Celestial Halo was another to taste defeat at Doncaster and then follow-up with Cheltenham Festival glory. The son of Galileo made his first visit to Town Moor in September, 2007, when he lined up in the Group One St Leger itself. Having finished a creditable seventh, Celestial Halo joined champion jump trainer Paul Nicholls’ yard.
A debut success at Newbury was followed by defeat at Doncaster in February, the gelding finishing second to Sentry Duty in division two of the Every Minute, Every Match - Betlive @ williamhill.co.uk Novices’ Hurdle. Celestial Halo stepped up on that effort when a game victor of the Grade One JCB Triumph Hurdle in March.
Whiteoak enjoyed a fantastic season under the care of Donald McCain. After a victory at Bangor-On-Dee in December, the mare stepped up in class for the Grade Two Rossington Main Novices’ Hurdle at Doncaster on January 26. McCain’s charge ran a blinder at 25/1 as she went down by short-head to Tazbar. Whiteoak then enjoyed a smooth win at Ascot before heading to Cheltenham for the Grade Two David Nicholson Mares’ Hurdle in which she rallied gamely to win by a short-head at odds of 20/1.
DONCASTER - THE VIEW FROM THE PROFESSIONALS
Keith Reveley trains at Lingdale near Saltburn, Cleveland
“We had a nice season at Doncaster last year with Tazbar’s victory in the Rossington Main being the obvious highlight. My mother won the Sky Bet Chase twice with Dalkey Sound and Carbisdale, while I was unlucky myself with Ungaro in the same race last season.
“Doncaster has done a great job not only with promoting the established races but also in creating new contests, like the williamhill.co.uk Handicap Chase, which already looks like a good addition to the calendar.
“I think the new grandstand is superb and all of the new facilities are of the highest quality. Hopefully, we can enjoy another good campaign over the jumps at Doncaster this season.”
John Quinn trains at Malton in North Yorkshire
“The ground always seems to be spot on and the prize money on offer always ensures competitive racing. We’ve already entered some decent horses for their first meeting of the season and I would be hopeful of having a few winners at Town Moor this campaign.”
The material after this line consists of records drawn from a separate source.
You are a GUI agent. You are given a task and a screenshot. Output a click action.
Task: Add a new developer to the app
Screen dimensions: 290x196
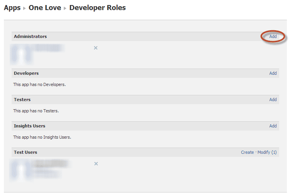273,73
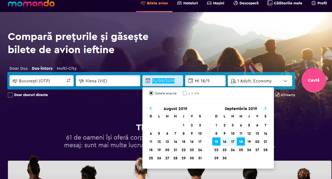Go to previous month with left arrow

click(151, 108)
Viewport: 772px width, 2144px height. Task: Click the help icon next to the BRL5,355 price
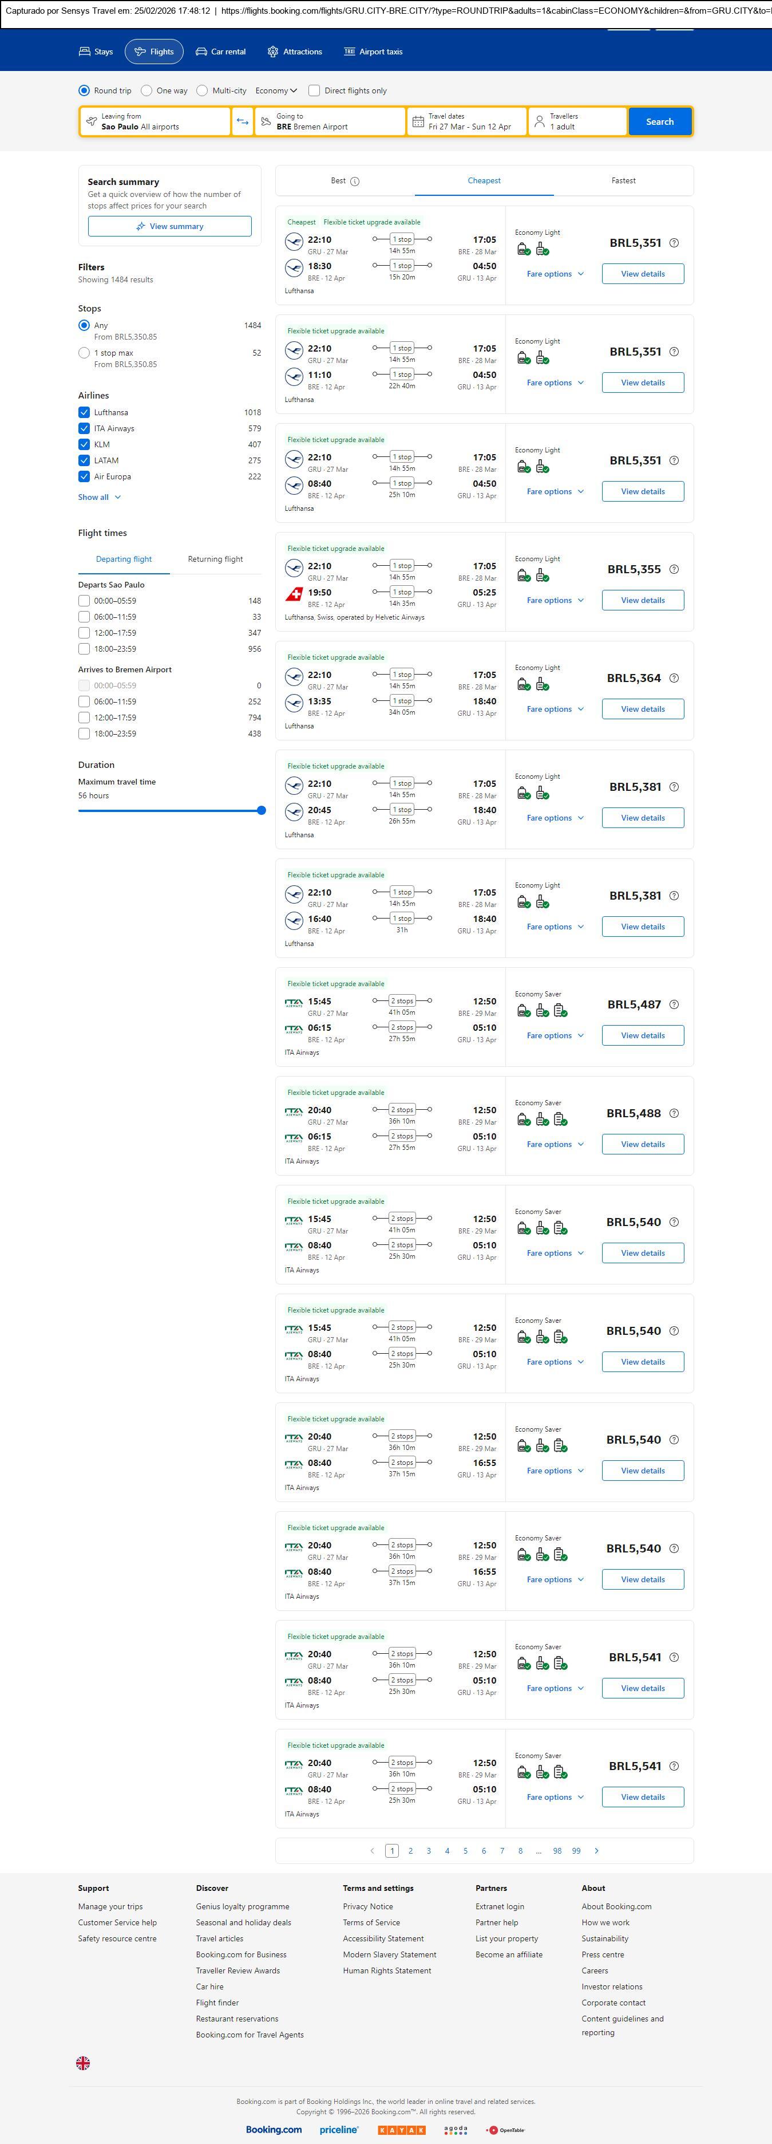click(x=674, y=569)
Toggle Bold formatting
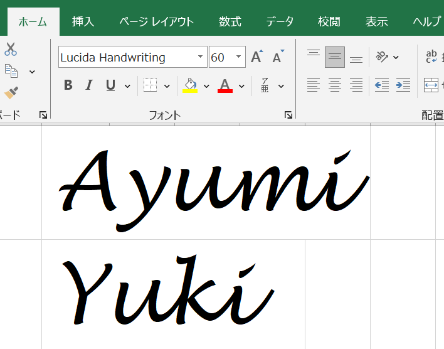 point(68,85)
Graham Lee is one of the leading jump jockeys at Doncaster
“It is the same as other good tracks in that you need a horse who is a good jumper to get round - if a horse can jump, then you can have a really good ride round Doncaster.
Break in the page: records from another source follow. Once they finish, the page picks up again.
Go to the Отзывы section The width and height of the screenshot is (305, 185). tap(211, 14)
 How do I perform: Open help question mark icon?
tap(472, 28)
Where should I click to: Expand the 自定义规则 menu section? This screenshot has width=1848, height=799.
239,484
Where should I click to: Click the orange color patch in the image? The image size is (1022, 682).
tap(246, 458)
“It is a very fair track and the facilities for the jockeys are also now top-class. It is a grand course and I hope to have a few winners there once again this season.”
David Williams, Clerk of the Course at Doncaster
“We’ve also put leylandii and spruce on them and dressed them up to above the middle rail as well to make the horses stand off from them a bit.
“The feedback that we received last season was very positive and the new fences seemed slightly less stiff than in previous seasons.”